## begin
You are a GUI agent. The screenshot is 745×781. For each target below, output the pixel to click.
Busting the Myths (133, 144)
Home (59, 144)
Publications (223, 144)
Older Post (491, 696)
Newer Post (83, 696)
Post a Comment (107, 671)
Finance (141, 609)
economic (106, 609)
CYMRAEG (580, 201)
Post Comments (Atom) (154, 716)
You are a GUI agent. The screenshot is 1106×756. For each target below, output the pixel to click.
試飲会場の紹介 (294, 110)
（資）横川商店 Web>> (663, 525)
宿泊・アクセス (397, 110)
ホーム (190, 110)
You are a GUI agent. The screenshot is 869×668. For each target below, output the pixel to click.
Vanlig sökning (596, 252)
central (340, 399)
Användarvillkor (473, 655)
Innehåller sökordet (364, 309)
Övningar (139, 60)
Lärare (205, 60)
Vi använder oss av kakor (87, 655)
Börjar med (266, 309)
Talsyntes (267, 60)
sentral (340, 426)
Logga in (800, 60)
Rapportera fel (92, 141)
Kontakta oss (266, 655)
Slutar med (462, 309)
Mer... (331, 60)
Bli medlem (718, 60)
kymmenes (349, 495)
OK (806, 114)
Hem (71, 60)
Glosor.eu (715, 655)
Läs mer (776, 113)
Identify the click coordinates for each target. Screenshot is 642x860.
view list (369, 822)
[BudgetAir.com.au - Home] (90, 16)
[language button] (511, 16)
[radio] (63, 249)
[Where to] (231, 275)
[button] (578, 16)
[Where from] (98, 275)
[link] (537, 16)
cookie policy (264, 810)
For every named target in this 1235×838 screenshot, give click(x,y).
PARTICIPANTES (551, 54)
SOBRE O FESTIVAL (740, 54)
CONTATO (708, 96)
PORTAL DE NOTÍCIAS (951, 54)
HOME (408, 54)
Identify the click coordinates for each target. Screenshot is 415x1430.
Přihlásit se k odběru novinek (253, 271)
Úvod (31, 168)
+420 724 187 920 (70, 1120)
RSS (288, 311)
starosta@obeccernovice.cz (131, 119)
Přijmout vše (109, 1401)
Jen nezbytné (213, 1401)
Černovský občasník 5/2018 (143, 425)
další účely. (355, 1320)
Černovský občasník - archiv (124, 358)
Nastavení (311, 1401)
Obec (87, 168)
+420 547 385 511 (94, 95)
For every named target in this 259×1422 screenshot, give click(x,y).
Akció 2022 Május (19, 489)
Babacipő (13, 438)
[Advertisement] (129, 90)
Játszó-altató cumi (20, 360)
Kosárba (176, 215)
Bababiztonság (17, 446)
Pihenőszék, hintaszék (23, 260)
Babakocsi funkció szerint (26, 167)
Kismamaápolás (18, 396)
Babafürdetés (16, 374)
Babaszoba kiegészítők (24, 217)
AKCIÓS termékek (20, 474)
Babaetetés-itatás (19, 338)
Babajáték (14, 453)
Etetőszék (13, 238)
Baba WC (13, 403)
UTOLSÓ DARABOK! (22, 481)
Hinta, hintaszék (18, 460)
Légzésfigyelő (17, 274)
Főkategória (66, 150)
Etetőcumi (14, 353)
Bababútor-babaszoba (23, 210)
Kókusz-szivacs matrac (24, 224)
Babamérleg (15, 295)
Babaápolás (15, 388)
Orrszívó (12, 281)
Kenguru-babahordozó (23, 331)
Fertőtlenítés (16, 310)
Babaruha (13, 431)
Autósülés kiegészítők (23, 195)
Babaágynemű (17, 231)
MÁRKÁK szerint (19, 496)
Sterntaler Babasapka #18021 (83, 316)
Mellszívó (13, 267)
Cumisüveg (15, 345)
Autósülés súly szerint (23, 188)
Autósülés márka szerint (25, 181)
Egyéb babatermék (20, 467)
## end
- **Exercise description**
Scale the entries starting at the first one and ending at the line that contains "CONTATO (708, 96)", writing out every line again, requests included. Multiply each answer coordinate by 0.4 and round it to a whole number with halves rounding up, leaving all other numbers unchanged.

- **Written answer**
You are a GUI agent. The screenshot is 745×781. For each target below, output the pixel to click.
Busting the Myths (53, 58)
Home (24, 58)
Publications (89, 58)
Older Post (196, 278)
Newer Post (33, 278)
Post a Comment (43, 268)
Finance (56, 244)
economic (42, 244)
CYMRAEG (232, 80)
Post Comments (Atom) (62, 286)
You are a GUI agent. The screenshot is 1106×756. For each target below, output the pixel to click.
試飲会場の紹介 (118, 44)
（資）横川商店 Web>> (265, 210)
宿泊・アクセス (159, 44)
ホーム (76, 44)
You are a GUI agent. The screenshot is 869×668. For each target below, output the pixel to click.
Vanlig sökning (238, 101)
central (136, 160)
Användarvillkor (189, 262)
Innehåller sökordet (146, 124)
Övningar (56, 24)
Lärare (82, 24)
Vi använder oss av kakor (35, 262)
Börjar med (106, 124)
Talsyntes (107, 24)
sentral (136, 170)
Logga in (320, 24)
Rapportera fel (37, 56)
Kontakta oss (106, 262)
Slutar med (185, 124)
Mer... (132, 24)
Bli medlem (287, 24)
kymmenes (140, 198)
OK (322, 46)
Hem (28, 24)
Glosor.eu (286, 262)
Läs mer (310, 45)
Identify the click coordinates for each target. Screenshot is 642x860.
view list (148, 329)
[BudgetAir.com.au - Home] (36, 6)
[language button] (204, 6)
[radio] (25, 100)
[Where to] (92, 110)
[button] (231, 6)
[Where from] (39, 110)
[link] (215, 6)
cookie policy (106, 324)
For every named target in this 1235×838 screenshot, give click(x,y).
PARTICIPANTES (220, 22)
SOBRE O FESTIVAL (296, 22)
CONTATO (283, 38)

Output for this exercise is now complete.